_ОТРЫВОК ИЗ ТЕКСТА_.
Крлежа вскочил с постели как ужаленный, повернулся к Беле с негодованием:

– Перестань играть, ты не на сцене! Ирина права, иду звонить и скажу этому идиоту, что думаю… – И умчался с легкостью дикой козы.

– Бела, останови его, он наговорит массу нелепостей этому человеку – не стоит. До свидания, иду к себе.

Не знаю, спустилась ли Бела вслед за Крлежей или нет, но «высокая личность с супругой» прибыла в летнюю резиденцию своей республики в Опатии, и со дня их прибытия Крлежи и купались у них ежедневно, и завтракали, а после Бела восклицала передо мной: «Ах, ты никогда ничего подобного не видела! какие буфеты поставлены в саду и на пляже!» По счастью, вскоре съехалось немало друзей, правда, тоже новых «знатных», меня перевели в другую гостиницу – в хорошую комнату – словом, как «свою». Из Опатии Беблеры повезли меня к себе, в Белград. Я перевидала много тамошних друзей – художников, поэтов; ходила на выставки, в театры. Написала Крлежам письмо, в котором сказала, что в Загреб не приезжаю.

В 1936 году я познакомилась с загадкой, именующейся Мирославом Крлежей, а в дни декабря 1981-го, когда я пишу эти воспоминания, я все еще не разгадала этой загадки, этот puzzle, эту головоломку, его творческую силу и непростительные срывы, огульное приятие его и такое же оттолкновение, особенно за пределами его родины – как если б он жил и творил не в сердце Европы, а в умом непостижимой глуши. Ни один из переводов его даже на славянские языки не принялся.

_ЗАДАНИЯ_.
1) Определите, согласуются ли с отрывком утверждения (а), (б) и (в): (а) знакомство с Мирославом Крлежей состоялось в 1936 году; (б) из Опатии в Белград повезли Крлежи; (в) переводы Крлежи на славянские языки хорошо прижились. Ответьте «да» или «нет» на каждое и приведите точную цитату из отрывка, которая это решает.
2) Перепишите все строки об элементах интерфейса в виде JSON-списка текстовых значений, по одному значению на каждую строку, пропуская пустые.
Отрывок и эти строки между собой никак не связаны.

(Строки об элементах интерфейса)
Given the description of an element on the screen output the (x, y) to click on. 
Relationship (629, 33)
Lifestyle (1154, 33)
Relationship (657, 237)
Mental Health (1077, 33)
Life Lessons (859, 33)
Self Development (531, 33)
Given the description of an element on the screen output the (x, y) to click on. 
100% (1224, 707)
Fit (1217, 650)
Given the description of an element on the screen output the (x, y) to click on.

_ОТВЕТЫ К ЗАДАНИЯМ_.
1)
(а) Да: «В 1936 году я познакомилась с загадкой, именующейся Мирославом Крлежей».
(б) Нет: «Из Опатии Беблеры повезли меня к себе, в Белград».
(в) Нет: «Ни один из переводов его даже на славянские языки не принялся».

2)
[
  "Given the description of an element on the screen output the (x, y) to click on. ",
  "Relationship (629, 33)",
  "Lifestyle (1154, 33)",
  "Relationship (657, 237)",
  "Mental Health (1077, 33)",
  "Life Lessons (859, 33)",
  "Self Development (531, 33)",
  "Given the description of an element on the screen output the (x, y) to click on. ",
  "100% (1224, 707)",
  "Fit (1217, 650)",
  "Given the description of an element on the screen output the (x, y) to click on."
]